Penyelenggaraan festival Bau Nyale kini telah dikemas apik dalam sebuah festival budaya tahunan yang diselenggarakan oleh pemerintah setempat.
Festival budaya Bau Nyale biasanya dipusatkan di Pantai Kuta dan Pantai Seger, Lembok Tengah.
Sebelum maupun sesudah acara inti Bau Nyale, terdapat sederet penampilan kesenian dan acara-acara menarik yang bisa anda saksikan.
Rangkaian kegiatan festival biasanya berlangsung selama tujuh hari sebelum acara puncak.
Ada macam-macam kegiatan seperti: pemilihan Putri Mandali dengan menampilkan gadis-gadis cantik jelita suku Sasak, parade budaya, kampung kuliner, lomba swafoto, lomba voley pantai,lomba surfing, lomba makan ikan, peresean, penampilan tari-tarian Sasak dan lainnya akan menjadi pengalaman tak terlupakan.
Untuk menuju ke sana tersedia berbagai macam sarana transportasi. Dari terminal Bertais Mataram anda bisa menupang kendaraan umum menuju Praya Lombok Tengah. Dari Praya anda bisa minta diantar ke Pantai Kuta.
Bila anda berangkat dari Kota Mataram, akan lebih baik menggunakan kendaraan carteran supaya tak terlalu repot naik turun kendaraan. Jarak Pantai Kuta, Lombok Tengah dari Kota Mataram lebih kurang 47 Km.
Jika tak memiliki waktu panjang, sebaiknya anda menginap semalam di penginapan yang ada di sekitar lokasi penyelengaraan kegiatan.
Sebab acara puncak Bau Nyale dilaksanakan sebelum matahari terbit. Berkemah di pinggir pantai bersama teman-teman, bisa jadi alternatif yang sangat meyenangkan.

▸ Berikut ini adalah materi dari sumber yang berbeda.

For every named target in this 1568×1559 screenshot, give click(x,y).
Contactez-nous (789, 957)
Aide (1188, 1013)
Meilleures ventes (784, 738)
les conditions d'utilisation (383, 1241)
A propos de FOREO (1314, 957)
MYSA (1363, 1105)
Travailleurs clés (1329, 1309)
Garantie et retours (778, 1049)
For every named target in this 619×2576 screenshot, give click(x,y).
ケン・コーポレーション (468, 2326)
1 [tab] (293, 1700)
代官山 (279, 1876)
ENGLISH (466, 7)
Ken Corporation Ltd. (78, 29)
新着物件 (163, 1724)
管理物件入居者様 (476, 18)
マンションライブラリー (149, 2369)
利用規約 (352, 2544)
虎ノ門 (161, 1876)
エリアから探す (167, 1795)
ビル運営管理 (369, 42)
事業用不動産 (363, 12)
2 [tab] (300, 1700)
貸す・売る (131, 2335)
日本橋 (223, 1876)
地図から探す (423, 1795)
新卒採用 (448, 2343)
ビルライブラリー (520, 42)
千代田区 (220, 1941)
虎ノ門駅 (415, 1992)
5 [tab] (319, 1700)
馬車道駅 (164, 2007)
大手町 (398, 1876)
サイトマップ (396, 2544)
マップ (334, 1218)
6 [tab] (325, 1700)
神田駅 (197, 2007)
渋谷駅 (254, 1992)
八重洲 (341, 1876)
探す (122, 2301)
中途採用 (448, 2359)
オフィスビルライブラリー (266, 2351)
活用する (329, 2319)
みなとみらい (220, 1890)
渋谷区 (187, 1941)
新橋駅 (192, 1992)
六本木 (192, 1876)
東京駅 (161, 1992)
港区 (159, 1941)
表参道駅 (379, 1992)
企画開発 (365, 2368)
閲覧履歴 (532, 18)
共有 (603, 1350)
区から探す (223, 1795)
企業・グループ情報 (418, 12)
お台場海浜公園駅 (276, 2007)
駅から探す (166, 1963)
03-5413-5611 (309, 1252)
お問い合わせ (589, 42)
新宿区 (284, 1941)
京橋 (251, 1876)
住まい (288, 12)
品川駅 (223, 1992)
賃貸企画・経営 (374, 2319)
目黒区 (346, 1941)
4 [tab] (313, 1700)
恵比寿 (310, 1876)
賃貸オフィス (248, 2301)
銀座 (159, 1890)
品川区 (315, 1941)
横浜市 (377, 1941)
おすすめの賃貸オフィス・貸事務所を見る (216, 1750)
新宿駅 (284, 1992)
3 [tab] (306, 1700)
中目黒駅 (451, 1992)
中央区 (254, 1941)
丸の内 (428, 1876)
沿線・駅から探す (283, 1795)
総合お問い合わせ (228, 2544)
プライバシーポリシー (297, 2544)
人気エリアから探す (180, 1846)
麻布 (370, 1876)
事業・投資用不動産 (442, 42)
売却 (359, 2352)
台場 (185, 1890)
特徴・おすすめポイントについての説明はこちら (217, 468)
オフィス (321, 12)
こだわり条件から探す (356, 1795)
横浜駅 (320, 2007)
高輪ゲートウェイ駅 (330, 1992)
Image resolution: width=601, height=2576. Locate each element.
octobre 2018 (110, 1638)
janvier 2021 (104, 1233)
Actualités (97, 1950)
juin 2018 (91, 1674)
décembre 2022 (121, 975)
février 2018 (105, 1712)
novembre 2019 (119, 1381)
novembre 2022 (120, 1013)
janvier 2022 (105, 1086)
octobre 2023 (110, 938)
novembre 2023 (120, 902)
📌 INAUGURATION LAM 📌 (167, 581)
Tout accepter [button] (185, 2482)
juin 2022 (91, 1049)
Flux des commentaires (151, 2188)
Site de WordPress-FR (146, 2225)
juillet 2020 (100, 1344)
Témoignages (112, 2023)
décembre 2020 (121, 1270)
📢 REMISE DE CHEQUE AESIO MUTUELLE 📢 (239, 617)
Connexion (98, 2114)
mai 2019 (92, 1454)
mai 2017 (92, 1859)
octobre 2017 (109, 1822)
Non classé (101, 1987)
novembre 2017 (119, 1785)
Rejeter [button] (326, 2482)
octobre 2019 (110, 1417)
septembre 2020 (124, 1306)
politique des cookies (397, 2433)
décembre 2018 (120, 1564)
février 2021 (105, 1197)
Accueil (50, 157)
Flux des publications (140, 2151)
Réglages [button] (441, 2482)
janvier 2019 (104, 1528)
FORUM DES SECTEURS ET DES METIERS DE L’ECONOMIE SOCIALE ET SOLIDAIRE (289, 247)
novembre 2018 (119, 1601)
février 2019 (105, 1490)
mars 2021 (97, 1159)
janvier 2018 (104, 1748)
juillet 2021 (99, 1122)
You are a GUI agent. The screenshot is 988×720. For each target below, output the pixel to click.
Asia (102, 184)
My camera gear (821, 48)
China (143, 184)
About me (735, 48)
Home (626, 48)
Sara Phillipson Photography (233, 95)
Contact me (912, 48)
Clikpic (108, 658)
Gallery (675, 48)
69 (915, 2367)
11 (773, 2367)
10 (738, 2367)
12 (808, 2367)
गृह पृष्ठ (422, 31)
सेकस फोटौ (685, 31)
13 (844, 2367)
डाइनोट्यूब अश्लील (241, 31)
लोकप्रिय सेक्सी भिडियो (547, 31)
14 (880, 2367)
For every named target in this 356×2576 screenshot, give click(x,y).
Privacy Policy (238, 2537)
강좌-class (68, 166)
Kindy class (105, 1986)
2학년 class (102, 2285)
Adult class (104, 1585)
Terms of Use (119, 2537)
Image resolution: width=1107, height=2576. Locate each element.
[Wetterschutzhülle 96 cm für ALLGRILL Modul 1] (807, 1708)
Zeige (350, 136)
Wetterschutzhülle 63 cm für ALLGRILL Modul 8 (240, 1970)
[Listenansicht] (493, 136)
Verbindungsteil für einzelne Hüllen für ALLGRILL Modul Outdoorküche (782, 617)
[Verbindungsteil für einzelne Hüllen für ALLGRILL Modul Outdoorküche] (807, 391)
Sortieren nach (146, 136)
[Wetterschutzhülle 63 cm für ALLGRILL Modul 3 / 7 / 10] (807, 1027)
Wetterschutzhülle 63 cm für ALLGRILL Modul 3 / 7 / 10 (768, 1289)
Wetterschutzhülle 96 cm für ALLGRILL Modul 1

Demikian ulasan singkat tentang tradisi Bau Nyale Suku Sasak, Pulau Lombok. Selamat datang di Pulau Lombok.
Keberagaman tradisi yang diwariskan kepada kita, generasi kini merupakan kekayaan yangTradisi mengajarkan kita tentang nilai-nilai kehidupan sebagai pedoman hidup.